Месяца через два возобновилось дело Боборыкина с Никоном, начавшееся и продолжавшееся в 1660 - 1661 гг., но тогда не оконченное, - дело о спорной земле, с которой Никон, не дождавшись царского указа, приказал своим людям снять сено и хлеб и свезти в пользу монастыря. Дело остановилось на том, что Никон отказался выслать монастырских крестьян для расспросов в Москву и написал к царю резкое письмо. И как после этого не последовало из Москвы никакого указа о свезенном сене и хлебе, то Никон приказал хлеб обмолотить - в умолоте вышло зерна, по монастырским записям, будто бы 67 четвертей. Боборыкин в течение 1662 г. много раз приезжал в монастырь и настаивал, чтобы ему хлеб тот отдали. Но хлеб был уже издержан, и Никон говорил Боборыкину, чтобы он подождал, что купит столько же хлеба и отдаст. Не дождавшись исполнения этого обещания, Боборыкин с наступлением 1663 г. подал опять челобитную на Никона, и из Москвы присланы были в Воскресенский монастырь окольничий Сукин да дьяк Брехов с царским указом, чтобы Никон учинил с Боборыкиным сделку во всем.

Никон согласился, велел казначею принести шестьсот рублей, сколько нашлось в монастырской казне, и предложил Боборыкину взять из этих денег за 67 четвертей обмолоченной ржи по той цене, по какой тогда рожь в Москве продавалась.

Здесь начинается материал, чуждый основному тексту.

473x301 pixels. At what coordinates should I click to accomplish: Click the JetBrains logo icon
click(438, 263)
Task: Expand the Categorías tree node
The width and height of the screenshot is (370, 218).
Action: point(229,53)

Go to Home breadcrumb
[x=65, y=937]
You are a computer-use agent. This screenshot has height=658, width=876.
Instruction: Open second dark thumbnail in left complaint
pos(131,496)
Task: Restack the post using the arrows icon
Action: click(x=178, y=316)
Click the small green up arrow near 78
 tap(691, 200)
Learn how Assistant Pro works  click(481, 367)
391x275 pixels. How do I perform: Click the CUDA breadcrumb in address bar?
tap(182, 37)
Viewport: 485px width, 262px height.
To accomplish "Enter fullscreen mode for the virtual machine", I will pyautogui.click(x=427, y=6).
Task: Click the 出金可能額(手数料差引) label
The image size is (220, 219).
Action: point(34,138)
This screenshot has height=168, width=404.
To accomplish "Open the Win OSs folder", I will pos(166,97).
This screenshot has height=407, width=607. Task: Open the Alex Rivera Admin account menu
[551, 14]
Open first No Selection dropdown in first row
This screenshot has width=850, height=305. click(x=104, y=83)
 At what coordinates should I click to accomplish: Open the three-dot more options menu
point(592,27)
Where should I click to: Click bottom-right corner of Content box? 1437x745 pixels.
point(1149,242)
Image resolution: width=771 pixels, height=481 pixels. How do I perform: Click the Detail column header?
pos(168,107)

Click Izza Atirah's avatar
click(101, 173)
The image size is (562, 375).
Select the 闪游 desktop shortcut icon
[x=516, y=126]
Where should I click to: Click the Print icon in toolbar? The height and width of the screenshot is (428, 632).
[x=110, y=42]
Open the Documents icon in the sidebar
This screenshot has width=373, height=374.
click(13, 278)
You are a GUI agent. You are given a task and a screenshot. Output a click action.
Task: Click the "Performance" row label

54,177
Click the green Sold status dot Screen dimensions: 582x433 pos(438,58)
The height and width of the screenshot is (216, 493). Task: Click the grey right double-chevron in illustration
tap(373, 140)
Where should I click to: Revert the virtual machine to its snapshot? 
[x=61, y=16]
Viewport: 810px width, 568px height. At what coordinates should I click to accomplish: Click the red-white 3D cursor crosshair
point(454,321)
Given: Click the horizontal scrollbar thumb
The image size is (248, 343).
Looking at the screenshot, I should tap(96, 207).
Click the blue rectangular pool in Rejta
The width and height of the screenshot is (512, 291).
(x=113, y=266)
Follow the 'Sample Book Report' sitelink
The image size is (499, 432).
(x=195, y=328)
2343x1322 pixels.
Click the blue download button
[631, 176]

Боборыкин отвечал: пожато и обмолочено с той земли 600 четвертей с лишком - и, взяв со стола все шестьсот рублей, примолвил: это-де мне за половину. Ввиду такой неправды Никон прекратил сделку и объявил окольничему и дьяку, что с Боборыкиным никакой сделки совершить нельзя: для него не напастись денег и от его ложного челобитья не откупиться и всем монастырем. Чрез несколько времени, а именно 16 июля, прибыли к Никону думный дворянин Баклановский да тот же дьяк Брехов с многими людьми - подьячими и стрельцами и принесли царскую грамоту. Выслушав эту грамоту, Никон подробно рассказал пришедшим весь ход тяжбы своей с Романом Боборыкиным и предъявил на него много других жалоб. Но Никону вновь предложили, чтобы он добровольно "сделался" с Романом, а когда Никон отвечал, что "он Романовою землею не владеет, а владеет своею купленною и Роман напрасно вклепывается", то Баклановский и Брехов объявили, что в таком случае им приказано отмежевать спорную землю Роману Боборыкину по его сказке, и поехали отводить ту землю. Раздраженный Никон как только узнал, что отмежевание действительно началось, созвал всю братию в церковь, велел принесть и прочитать жалованную грамоту царя на имения Воскресенского монастыря и, положив ее под крест и образ Богородицы на аналое посреди церкви, совершил молебен св. Животворящему Кресту, а по окончании молебна начал возглашать громким голосом во всеуслышание следующие и иные клятвенные слова, выбирая их из 108-го псалма: Да будут дние его мали, и епископство (надзор, власть) его да приимет ин: да будут сынове его сиры, и жена его вдова... да будут чада его в погубление... И да потребится от земли память их, занеже не помяну сотворити милость, и погна человека нища и убога... Возлюби клятву, и приидет ему и пр. На другой день Никон вновь совершил с братиею тот же молебен и с теми же возглашениями. В монастыре случайно находился тогда Боборыкин и даже присутствовал на самом молебне, но ничего не сказал. А после донес в Москву, что Никон проклинал государя царя со всем его домом.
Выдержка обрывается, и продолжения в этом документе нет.